## [How to complete this task]
Only the pictures are to be left out; the listing itself is repeated exactly.

## [Data under study]
+++

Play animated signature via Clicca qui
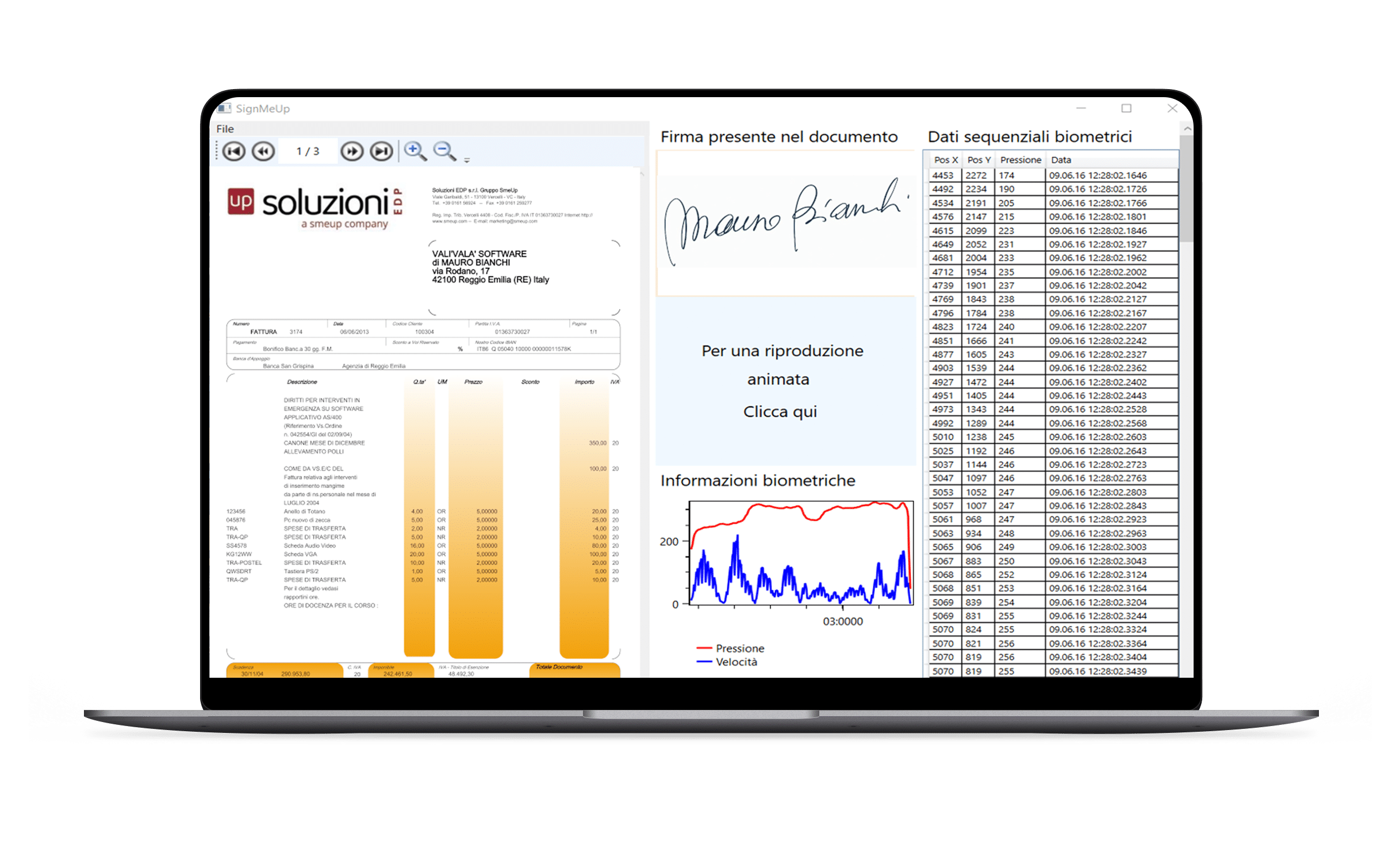(780, 412)
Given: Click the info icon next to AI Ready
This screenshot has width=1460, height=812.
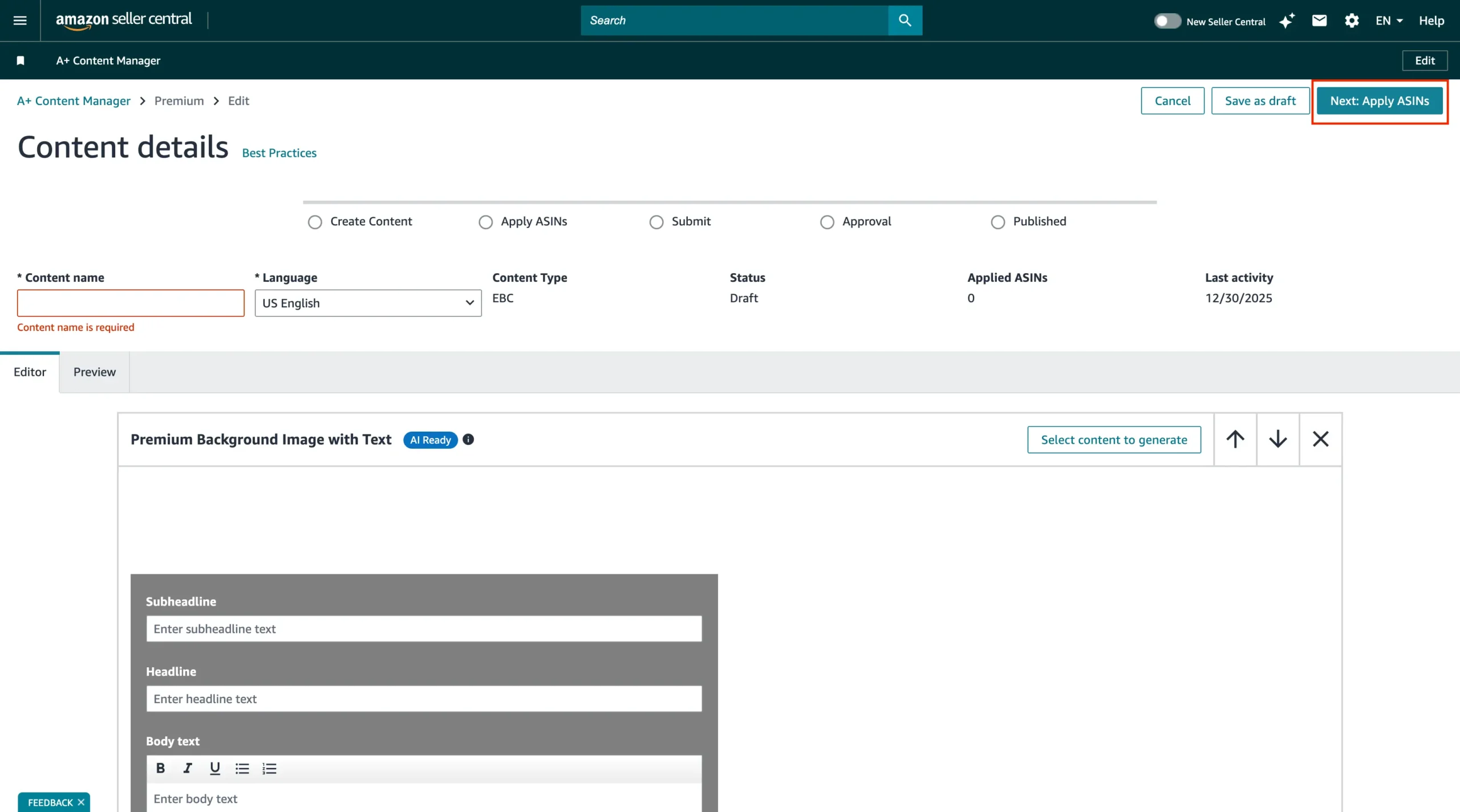Looking at the screenshot, I should coord(468,440).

+++

## [Answer to the exercise]
Play animated signature via Clicca qui
(780, 412)
Given: Click the info icon next to AI Ready
This screenshot has width=1460, height=812.
Looking at the screenshot, I should coord(468,440).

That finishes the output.